Current onco‐therapeutic strategies utilizing properties of primary tumor microenvironment (TME) cellular components. (A) Onco‐therapeutic strategies utilizing tumor‐infiltrating lymphocyte (TIL) properties largely rely on blocking immune checkpoints. (B) Onco‐therapeutic strategies targeting tumor‐associated macrophages (TAMs) either eradicate TAMs or repolarize TAMs from the M2 to the M1 state. (C) Onco‐therapeutic strategies targeting cancer‐associated fibroblasts (CAFs) mainly target myofibroblastic CAFs (myCAFs) and inflammatory CAFs (iCAFs). As myCAFs are featured by ‘high α‐SMA and low IL6’ and are activated by TGFβ/SMAD signaling, therapeutics against myCAFs are designed to target the TGFβ/SMAD axis. As iCAFs are characterized by ‘low α‐SMA and high IL6’ and are activated by JAK/STAT signaling, therapeutics killing these cells are designed to target the JAK/STAT axis.
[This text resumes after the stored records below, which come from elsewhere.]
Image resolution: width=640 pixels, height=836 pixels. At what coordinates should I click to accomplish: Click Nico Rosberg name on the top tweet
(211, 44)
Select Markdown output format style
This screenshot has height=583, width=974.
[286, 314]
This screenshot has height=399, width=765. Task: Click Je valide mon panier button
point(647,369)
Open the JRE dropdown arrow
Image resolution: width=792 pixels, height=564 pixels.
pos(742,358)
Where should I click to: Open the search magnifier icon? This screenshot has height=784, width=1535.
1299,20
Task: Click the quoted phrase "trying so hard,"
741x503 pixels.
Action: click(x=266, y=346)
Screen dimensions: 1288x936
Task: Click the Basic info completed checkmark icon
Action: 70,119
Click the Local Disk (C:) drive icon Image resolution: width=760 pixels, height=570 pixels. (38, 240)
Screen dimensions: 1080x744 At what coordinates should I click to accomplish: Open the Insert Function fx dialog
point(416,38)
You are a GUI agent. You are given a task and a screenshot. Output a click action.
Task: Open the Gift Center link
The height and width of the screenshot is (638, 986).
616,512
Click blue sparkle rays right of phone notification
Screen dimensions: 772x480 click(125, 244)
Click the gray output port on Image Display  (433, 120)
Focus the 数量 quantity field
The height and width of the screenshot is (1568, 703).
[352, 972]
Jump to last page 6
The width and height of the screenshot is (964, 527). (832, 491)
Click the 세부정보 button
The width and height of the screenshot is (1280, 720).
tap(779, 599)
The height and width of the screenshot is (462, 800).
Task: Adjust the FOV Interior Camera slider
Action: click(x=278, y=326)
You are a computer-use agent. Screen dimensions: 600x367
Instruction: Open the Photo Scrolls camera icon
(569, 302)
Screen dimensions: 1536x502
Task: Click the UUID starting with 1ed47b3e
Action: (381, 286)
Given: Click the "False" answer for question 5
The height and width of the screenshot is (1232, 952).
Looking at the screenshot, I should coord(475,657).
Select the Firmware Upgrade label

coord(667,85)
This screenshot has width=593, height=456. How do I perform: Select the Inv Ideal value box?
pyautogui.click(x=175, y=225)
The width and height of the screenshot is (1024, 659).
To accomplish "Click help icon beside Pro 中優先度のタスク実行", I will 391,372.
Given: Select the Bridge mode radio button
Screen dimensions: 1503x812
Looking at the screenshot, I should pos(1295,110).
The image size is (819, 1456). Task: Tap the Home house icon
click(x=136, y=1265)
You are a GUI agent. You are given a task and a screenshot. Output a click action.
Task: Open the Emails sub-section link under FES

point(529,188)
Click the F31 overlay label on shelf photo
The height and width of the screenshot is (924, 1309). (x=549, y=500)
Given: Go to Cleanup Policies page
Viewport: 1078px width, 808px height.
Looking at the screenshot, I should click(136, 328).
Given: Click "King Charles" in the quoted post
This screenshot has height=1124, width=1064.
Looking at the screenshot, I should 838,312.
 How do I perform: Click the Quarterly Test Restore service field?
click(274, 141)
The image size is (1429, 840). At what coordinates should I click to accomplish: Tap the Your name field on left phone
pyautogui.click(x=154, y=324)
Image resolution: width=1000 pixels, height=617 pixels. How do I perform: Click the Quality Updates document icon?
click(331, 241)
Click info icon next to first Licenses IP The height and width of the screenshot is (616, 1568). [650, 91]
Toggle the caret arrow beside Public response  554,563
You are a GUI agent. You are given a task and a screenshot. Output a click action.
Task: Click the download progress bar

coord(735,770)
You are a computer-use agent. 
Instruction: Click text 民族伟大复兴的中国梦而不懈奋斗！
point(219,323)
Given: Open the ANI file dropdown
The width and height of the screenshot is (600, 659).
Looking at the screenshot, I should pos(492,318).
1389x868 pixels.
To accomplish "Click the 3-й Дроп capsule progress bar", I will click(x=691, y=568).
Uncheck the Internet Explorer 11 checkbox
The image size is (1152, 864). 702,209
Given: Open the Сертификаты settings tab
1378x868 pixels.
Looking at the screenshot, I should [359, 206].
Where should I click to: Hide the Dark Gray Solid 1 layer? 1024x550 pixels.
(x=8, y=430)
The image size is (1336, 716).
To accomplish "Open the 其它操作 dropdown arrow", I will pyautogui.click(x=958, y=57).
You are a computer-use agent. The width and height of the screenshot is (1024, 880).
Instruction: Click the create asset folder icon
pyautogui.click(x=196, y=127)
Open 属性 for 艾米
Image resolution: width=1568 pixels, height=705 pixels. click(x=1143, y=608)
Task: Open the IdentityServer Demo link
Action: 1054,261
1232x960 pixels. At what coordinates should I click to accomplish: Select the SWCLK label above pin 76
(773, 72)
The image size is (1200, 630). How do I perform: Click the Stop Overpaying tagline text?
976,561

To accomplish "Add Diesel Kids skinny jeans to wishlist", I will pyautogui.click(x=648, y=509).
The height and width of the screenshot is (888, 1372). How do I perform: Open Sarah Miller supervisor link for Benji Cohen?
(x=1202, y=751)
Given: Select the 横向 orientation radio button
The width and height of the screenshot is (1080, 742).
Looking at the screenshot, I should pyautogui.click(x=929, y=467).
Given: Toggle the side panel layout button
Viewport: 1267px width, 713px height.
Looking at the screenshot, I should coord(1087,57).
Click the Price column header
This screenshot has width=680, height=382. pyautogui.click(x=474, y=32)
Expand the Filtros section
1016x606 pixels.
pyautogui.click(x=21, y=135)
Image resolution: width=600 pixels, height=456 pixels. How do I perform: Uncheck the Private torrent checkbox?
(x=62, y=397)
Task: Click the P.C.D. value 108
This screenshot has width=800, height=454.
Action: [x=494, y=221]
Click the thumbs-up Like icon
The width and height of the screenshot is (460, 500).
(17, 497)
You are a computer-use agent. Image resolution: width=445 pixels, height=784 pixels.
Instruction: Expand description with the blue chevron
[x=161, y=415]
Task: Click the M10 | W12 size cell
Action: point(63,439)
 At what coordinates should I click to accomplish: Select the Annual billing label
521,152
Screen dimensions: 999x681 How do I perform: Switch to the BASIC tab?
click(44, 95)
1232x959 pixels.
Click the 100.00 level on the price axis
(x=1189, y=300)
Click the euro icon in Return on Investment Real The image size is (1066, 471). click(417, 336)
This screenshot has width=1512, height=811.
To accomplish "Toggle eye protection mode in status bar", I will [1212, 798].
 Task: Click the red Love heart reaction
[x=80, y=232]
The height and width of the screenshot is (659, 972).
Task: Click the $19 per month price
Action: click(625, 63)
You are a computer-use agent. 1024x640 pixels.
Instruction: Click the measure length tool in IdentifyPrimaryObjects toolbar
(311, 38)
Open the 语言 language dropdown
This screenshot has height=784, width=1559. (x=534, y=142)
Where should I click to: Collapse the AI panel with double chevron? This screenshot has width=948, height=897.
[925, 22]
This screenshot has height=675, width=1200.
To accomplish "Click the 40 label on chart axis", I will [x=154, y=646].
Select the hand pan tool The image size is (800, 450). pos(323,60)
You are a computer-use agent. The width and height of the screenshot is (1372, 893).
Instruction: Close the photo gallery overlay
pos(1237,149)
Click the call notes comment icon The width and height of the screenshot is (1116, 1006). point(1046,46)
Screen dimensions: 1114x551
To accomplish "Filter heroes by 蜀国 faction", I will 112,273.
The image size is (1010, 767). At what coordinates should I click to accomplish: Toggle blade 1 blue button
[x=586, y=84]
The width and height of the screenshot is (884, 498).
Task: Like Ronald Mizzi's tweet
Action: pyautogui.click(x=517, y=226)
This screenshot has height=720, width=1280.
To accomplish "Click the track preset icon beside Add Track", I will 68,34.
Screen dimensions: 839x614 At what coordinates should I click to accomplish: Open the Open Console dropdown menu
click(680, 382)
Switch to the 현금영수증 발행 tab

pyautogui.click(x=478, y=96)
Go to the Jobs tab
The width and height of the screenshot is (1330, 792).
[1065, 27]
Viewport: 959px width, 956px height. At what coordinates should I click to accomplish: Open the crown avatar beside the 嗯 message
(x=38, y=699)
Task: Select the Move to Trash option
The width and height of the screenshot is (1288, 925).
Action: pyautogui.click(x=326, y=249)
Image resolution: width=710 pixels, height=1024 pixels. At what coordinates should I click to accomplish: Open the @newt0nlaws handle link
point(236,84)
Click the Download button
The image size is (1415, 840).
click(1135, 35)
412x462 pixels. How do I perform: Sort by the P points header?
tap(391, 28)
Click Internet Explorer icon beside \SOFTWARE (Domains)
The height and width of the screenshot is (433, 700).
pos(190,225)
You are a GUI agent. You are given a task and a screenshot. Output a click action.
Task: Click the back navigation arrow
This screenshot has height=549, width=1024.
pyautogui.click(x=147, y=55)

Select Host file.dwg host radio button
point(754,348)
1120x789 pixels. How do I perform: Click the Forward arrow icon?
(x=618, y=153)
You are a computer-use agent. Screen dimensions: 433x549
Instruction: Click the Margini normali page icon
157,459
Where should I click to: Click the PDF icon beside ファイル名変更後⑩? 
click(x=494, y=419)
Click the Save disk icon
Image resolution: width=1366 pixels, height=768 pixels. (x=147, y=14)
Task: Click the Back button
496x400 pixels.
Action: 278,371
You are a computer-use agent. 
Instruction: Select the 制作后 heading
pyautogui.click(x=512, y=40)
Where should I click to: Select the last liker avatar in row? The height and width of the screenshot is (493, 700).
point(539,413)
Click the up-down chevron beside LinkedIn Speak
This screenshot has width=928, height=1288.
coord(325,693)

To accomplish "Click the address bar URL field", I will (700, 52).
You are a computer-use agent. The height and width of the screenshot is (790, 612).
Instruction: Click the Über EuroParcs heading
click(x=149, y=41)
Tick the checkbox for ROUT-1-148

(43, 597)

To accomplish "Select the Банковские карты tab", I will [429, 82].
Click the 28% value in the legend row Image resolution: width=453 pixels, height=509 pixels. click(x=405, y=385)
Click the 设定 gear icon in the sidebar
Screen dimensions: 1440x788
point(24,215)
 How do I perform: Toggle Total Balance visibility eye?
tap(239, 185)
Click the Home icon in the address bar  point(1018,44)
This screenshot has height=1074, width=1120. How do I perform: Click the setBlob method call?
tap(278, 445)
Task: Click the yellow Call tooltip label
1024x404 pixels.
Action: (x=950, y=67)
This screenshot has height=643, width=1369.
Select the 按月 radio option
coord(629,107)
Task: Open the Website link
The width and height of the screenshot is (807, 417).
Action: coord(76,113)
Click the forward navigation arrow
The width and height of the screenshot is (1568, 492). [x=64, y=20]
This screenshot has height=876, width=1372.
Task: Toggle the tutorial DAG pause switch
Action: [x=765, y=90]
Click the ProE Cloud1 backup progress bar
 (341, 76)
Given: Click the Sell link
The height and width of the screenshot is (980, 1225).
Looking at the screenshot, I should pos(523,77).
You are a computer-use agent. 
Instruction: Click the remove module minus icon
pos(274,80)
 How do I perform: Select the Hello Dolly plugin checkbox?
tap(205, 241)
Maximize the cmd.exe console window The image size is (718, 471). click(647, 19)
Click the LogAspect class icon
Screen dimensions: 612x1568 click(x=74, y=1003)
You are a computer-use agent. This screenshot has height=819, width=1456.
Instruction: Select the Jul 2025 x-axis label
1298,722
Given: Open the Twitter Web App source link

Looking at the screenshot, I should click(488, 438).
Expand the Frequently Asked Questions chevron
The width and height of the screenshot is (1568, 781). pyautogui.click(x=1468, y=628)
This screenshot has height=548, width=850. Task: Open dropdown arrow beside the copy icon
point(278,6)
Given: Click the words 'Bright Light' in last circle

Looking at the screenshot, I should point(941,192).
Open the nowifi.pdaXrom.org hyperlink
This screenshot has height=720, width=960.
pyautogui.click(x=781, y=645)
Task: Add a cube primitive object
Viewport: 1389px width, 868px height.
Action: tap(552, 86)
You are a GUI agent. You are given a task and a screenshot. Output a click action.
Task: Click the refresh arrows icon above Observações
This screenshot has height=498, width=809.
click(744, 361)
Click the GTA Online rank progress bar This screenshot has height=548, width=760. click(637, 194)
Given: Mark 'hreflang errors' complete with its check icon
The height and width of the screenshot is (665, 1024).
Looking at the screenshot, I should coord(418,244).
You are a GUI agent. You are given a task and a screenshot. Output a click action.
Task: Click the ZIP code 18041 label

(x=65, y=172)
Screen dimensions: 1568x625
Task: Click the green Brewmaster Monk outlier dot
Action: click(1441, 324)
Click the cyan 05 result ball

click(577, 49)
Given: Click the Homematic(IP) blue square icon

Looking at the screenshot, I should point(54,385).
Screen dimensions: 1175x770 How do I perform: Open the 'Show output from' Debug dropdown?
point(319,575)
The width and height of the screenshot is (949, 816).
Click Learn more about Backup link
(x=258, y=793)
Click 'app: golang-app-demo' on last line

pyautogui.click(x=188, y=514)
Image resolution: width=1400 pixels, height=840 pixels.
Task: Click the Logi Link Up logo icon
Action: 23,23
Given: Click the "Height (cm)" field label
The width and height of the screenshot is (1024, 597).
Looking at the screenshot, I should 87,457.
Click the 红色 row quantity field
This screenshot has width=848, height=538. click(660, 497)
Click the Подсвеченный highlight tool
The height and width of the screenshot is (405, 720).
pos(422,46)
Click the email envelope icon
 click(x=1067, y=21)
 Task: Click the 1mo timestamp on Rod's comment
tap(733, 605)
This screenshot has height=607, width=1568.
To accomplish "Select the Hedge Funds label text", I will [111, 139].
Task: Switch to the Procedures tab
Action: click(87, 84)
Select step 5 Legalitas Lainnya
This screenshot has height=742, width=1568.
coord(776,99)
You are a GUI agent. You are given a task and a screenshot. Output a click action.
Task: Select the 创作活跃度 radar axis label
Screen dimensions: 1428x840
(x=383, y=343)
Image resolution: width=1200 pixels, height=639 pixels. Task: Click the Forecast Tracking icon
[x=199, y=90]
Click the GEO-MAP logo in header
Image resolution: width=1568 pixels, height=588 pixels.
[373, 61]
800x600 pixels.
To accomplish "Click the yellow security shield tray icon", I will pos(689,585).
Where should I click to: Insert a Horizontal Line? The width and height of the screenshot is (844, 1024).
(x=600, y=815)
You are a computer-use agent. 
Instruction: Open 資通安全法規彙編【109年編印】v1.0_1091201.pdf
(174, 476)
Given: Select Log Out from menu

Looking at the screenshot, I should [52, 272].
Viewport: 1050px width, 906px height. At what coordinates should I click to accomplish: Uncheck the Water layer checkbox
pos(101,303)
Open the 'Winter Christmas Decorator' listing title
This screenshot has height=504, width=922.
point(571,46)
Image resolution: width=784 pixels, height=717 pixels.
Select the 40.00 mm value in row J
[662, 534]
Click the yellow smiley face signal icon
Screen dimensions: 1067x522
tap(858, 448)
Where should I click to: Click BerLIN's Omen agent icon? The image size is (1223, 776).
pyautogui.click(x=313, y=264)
Therapeutics have also been proposed to target miRNAs in CAF‐derived exosomes. (D) Onco‐therapeutic strategies targeting mesenchymal stem cells (MSCs) can be either targeting MSCs or their derived exosomes. MSCs of different origins and their derived exosomes can be used for delivering drugs, including chemotherapies, nano‐based chemotherapies, nanoparticles, and oncolytic viruses. MSC‐derived exosomes can also be genetically modified to deliver cytokines, tumor suppressors, or miRNAs to tumors or the TME towards desirable therapeutic outcome.

FIGURE 3

Onco‐therapeutic opportunities of cold atmospheric plasma (CAP) utilizing properties of primary tumor microenvironment (TME) cellular components. (A) For tumor‐infiltrating lymphocytes (TILs), CAP can possibly enhance tumor antigen secretion and enhance CD8⁺ TIL cytotoxicity. (B) For tumor‐associated macrophages (TAMs), CAP can potentially repolarize TAMs from the M2 to the M1 state. (C) For cancer‐associated fibroblasts (CAFs), CAP may modulate p53‐driven CAF hierarchy towards enhanced drug sensitivity. (D) For mesenchymal stem cells (MSCs), CAP may block MSCs differentiation to CAFs that is associated with reduced cancer stemness. (E) CAP can function as the cargo of MSCs or their derived exosomes for enhanced delivery to the tumor loci, where MSCs are not necessarily originated from the TME.